Living to beat the odds. Building resilience.

There are 4 things I did and still do differently:

1/ Self approach

I accepted my “imprisonment” condition and I treated myself accordingly. I’ve learnt you cannot conquer something that you do not accept as being precisely as it is, but as you would have liked it or dreamt it to be, or as it was (if your point of reference is your glorious past). 

I’ve learned new skills and things, I read a lot, I did everything I could with whatever I had at hand to grow, to create something, to keep myself updated, hoping that when better times come to be as if I was never out of the game.

If I couldn’t sleep, I learned to not allow my brain to melt in despair, anxiety and depression. I always do something when I cannot sleep. 

My entire focus goes on building myself, or let’s say upgrading. No matter the place, the circumstances and the time.

2/ Money

When it comes to spending money, I always ask myself “Is this an expense or an investment?” Does it hold the potential to save me time and money? Does it help me to solve a real problem or does it facilitate my endeavours in any way? If it’s not an investment, I don’t buy it.

I respect money and with time it became mutual.

3/ Talking, gossiping and making random or too much sex

I graduated Mathematics in highschool and Economics in college. In my work, operations are my life. Crisis, change, the unknown and the unpredictable are on my daily agenda. Basic and fast calculus is a reflex. 

When you spend your time on too much talking, gossiping and melting your brains in too much sex and pornography, all that time equals several hours a day when you consume your energy, vitality and life. Irreversibly. Many times you also alter your character through this type of focus and actions. By consuming, you’ll naturally become weaker, not stronger. Of course, if you don’t turn that into some sort of performance or business.

When you are in an unfavourable position of life, you need all the energy, focus and vitality you can get to push yourself and your life forward. You need more time to invest in work, study and opportunities than people with better or luckier lives. You need more or more powerful engines.

Choosing quality over quantity, listening more over talking, knowing each other better and developing a strong friendship before jumping into the sheets…these are things that not only save you time and vitality, but they can also substantially improve your life’s quality.

Do the Math. At its core, it’s an algorithm. 

4/ My People 

I surrounded myself with better balanced people. People who know what good is and looks like, who practice it, who share it, who design it, who continuously learn it. Stronger and even smarter. To teach me, to show me more about the things I don’t know. The kind of “boring” ones after the “cool” standards.

Most people fear the smarter ones. I’ve seen that in all the places I’ve worked. They fear they’ll take their jobs, life partners, businesses … or simply, their ego can’t take it. Many people can only “love” people they can control or people who don’t challenge them, because they hate feeling insecure or pushed out of their familiar corner.

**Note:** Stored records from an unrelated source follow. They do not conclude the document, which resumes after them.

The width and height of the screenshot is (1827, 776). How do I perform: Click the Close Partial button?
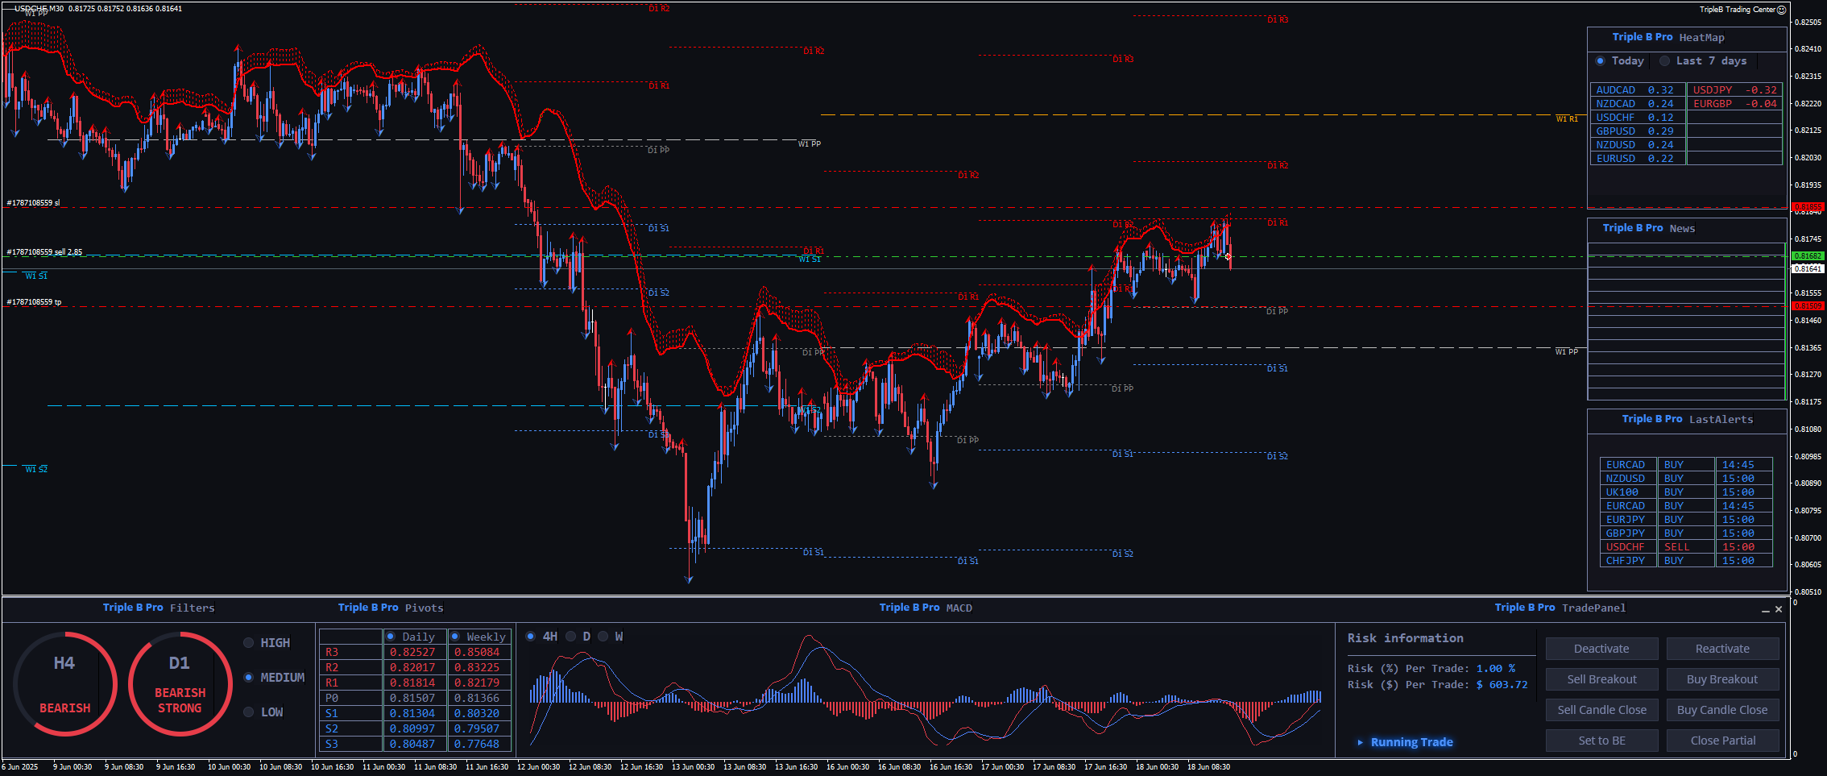[1722, 741]
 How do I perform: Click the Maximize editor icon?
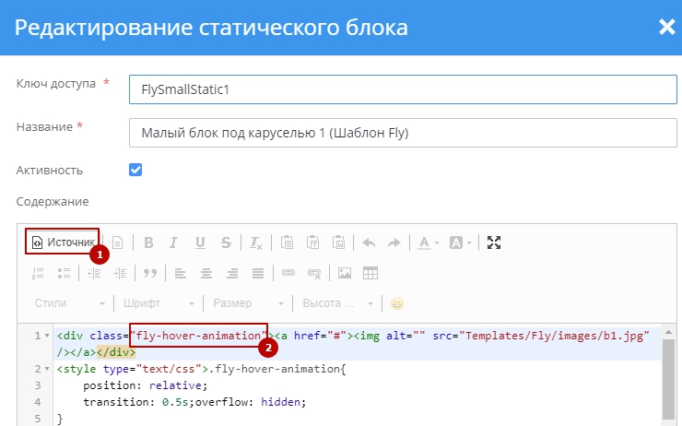pos(494,243)
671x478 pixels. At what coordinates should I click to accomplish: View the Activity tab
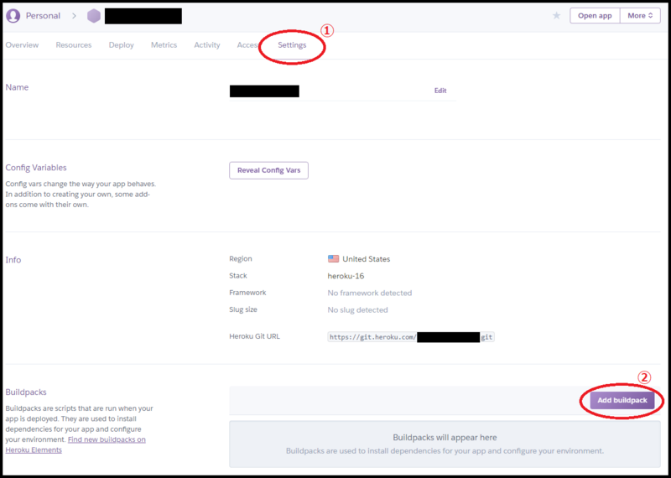(207, 45)
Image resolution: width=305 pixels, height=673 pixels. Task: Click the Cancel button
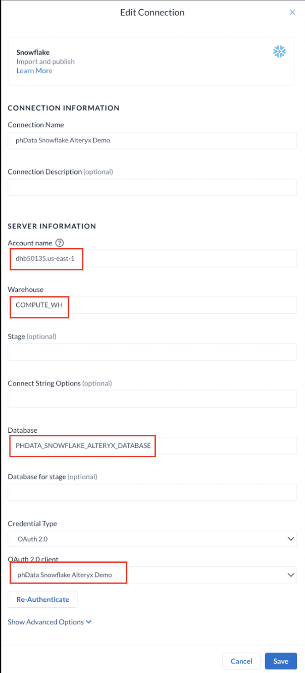pos(241,661)
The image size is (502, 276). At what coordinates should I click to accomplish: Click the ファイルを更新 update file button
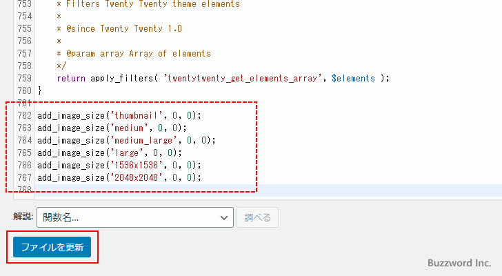(52, 247)
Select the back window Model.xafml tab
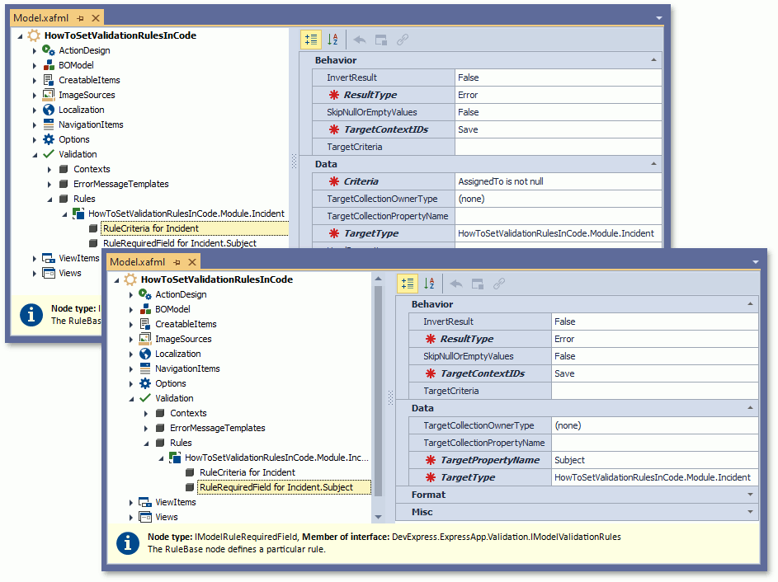778x582 pixels. [41, 17]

I need to grow to rise above my condition. I need better and smarter people than me around to learn from. 

***

So, how rough childhood survivors can beat the odds against a lousy life? 

There are some interesting pieces on the topic like Surprising Benefits for Those Who Had Tough Childhoods or  8 Unexpected Strengths That Come From A Tough Childhood, but if you dig a little, you may find more and even better others.

In my case, I live to beat the odds. It’s almost like a game with endless levels.

I may also be very proud because I could not digest the idea of other people, even strangers or nutters, determining my faith and the course of my life. I cannot accept the scenario of not playing the main role in my story, of not being able to positively influence the course of it.

In this type of battlefield, we are pretty much on our own. At least for a major part of the journey. At our best, we can only share our stories and insights when we can, hoping it will mean something or that it will help someone, somewhere. Happiness does not come naturally to people coming from these places, we have to design it.